Apple's next goal: an unbreakable iPhone

Breaking down Apple's fight with the FBI

Now that the FBI has discovered Apple can actually hack into its own iPhones, Apple engineers see their next goal as making a version of the device that even Apple can't break into.

Apple engineers are now in a race against time to see if they can design an unbreakable iPhone in the next few months. They hope the added security can appear in the next iteration of Apple's operating system and its next iPhone model, according to several security researchers in direct contact with Apple employees.

The FBI, investigating the San Bernardino shooting that killed 14 people, is demanding that the company create a weaker version of its software -- an unprecedented step that Apple says could have far-reaching implications. The FBI then wants Apple to inject that new code into the iPhone 5C of the dead shooter, making it hackable.

In essence, the FBI revealed a vulnerability in the iPhone, showing that it was open to attack -- from its maker.

That's why engineers are now seeking to increase the security of Apple's flagship product. As it currently stands, Apple can't abide by its previous promise to customers: that its devices are impenetrable for the sake of security and privacy.

In real terms, Apple would likely need to update its hardware and software. A separate chip on the iPhone, known as the "Secure Enclave," is what guards the phone's unlocking process. The FBI discovered that Apple could make that chip dumb by updating its firmware.

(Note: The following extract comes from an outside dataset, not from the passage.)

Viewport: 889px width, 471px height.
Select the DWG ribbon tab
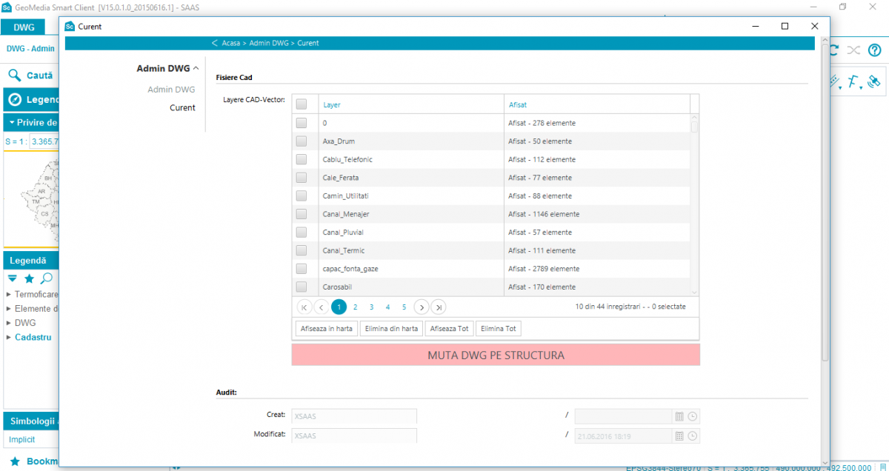click(x=24, y=27)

Put it this way: The iPhone's extra security chip is a big, musclebound guard standing in front of a castle. But its only weakness is that it listens to its creator -- and follows its every command. Apple's logical next step is to make that guard stop listening to anyone -- and always block intruders.

Three independent computer researchers with expertise in Apple products and encryption said they've heard Apple is heading in this direction. However, none of them were willing to be quoted on this matter, fearing that Apple engineers could face retribution by the company or be forced to testify in Apple's current court fight with the U.S. Department of Justice.

Apple (AAPL, Tech30) will not confirm that it's working on this. The company's stated policy is to not discuss future products. However, a company spokesman has made clear that Apple routinely improves the security of its devices and services.

Making customer data unreachable would fit with Apple's track record, the company representative said.